ニュースでも毎日のように華々しい高レベル探索者の活躍が報道される。いざ日本に危ないことがあれば出てくるのは高レベル探索者で、その人たちがまるでヒーローみたいに解決してくれる。戦争だって自衛隊は何の役にも立たなくて高レベル探索者じゃなきゃ何もできない。
大人たちはそれを危ぶむけども私たちはそれに憧れる。私は本当にそんなところまで行けるんだろうか。私はあの日ダンジョンでステータスを見た時に正直がっくりした。ガチャ運1。おまけにレベルアップして出てきてくれた魔法もスキルも平凡と言われる弓兵ジョブ。

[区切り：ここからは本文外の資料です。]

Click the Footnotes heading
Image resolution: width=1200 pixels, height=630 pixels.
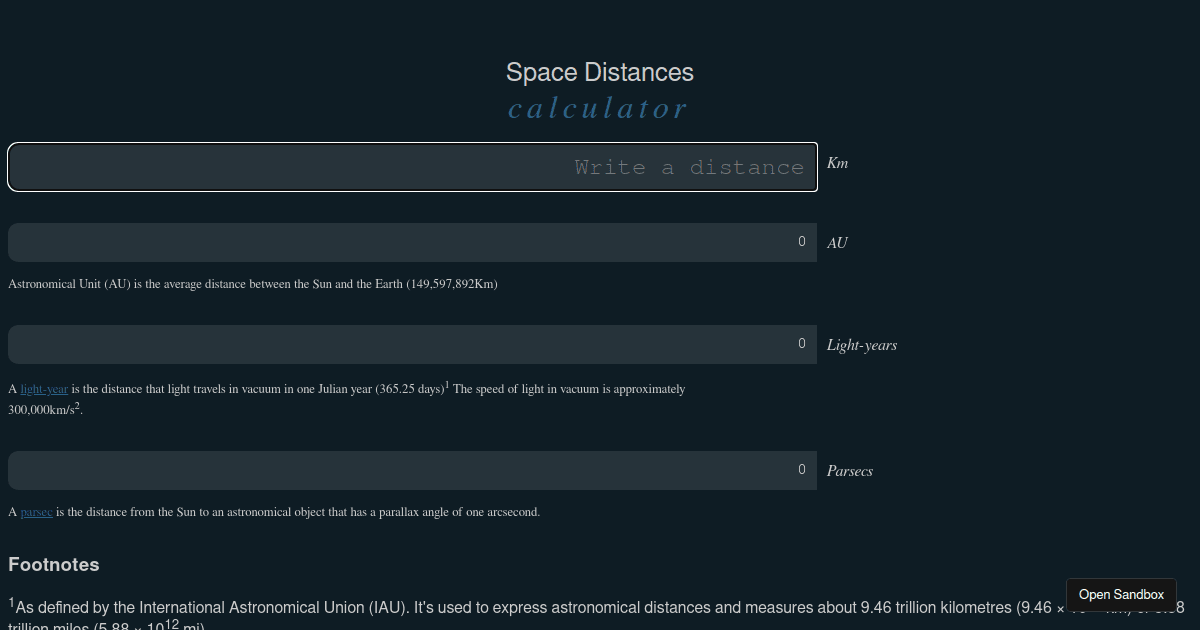tap(54, 564)
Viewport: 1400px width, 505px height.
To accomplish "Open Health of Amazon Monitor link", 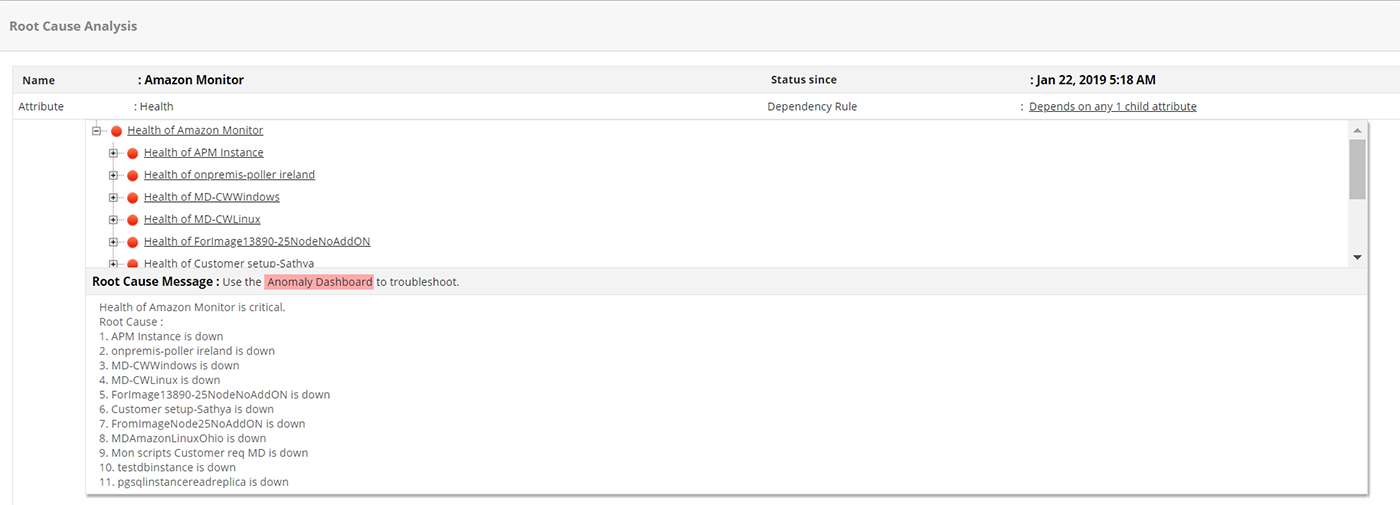I will [x=195, y=131].
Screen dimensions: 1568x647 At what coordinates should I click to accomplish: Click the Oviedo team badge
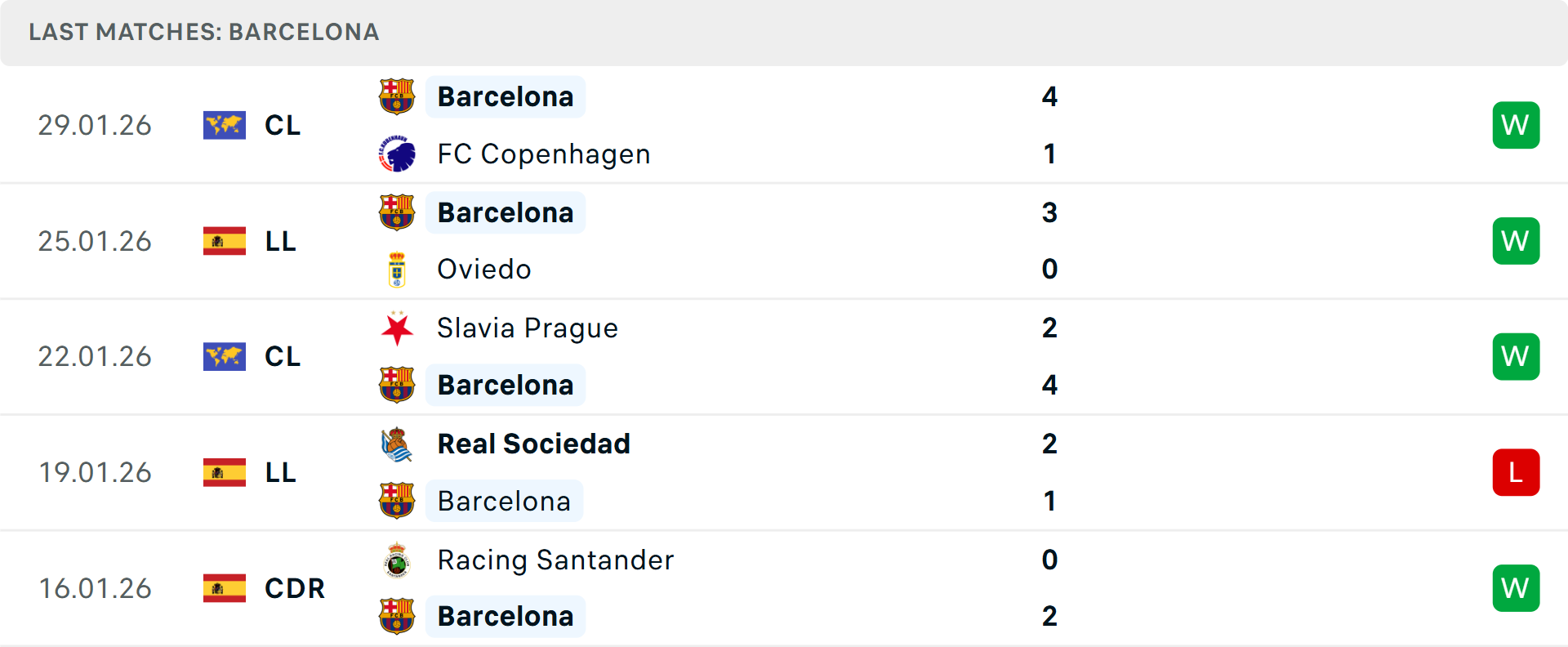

さすがにこれはダメだなと思った。それでも裕太は優しくて、私が探索者として終わっていると分かっているはずなのに、何も言わずに仲間としてやっていってくれてる。本当にDランに行かなくて良かったと思う。もし行ってたらパーティー仲間すら見つけられなかった。
祐太……。
足を引っ張ってごめんね。
私ね。本当にあなたのこと好きなんだよ……。
顔なんて格好よくならなかったとしても本当に好きになったんだよ……。
だから私を信じて……。
きっとエヴィーよりもあなたを助けられるようになるから……。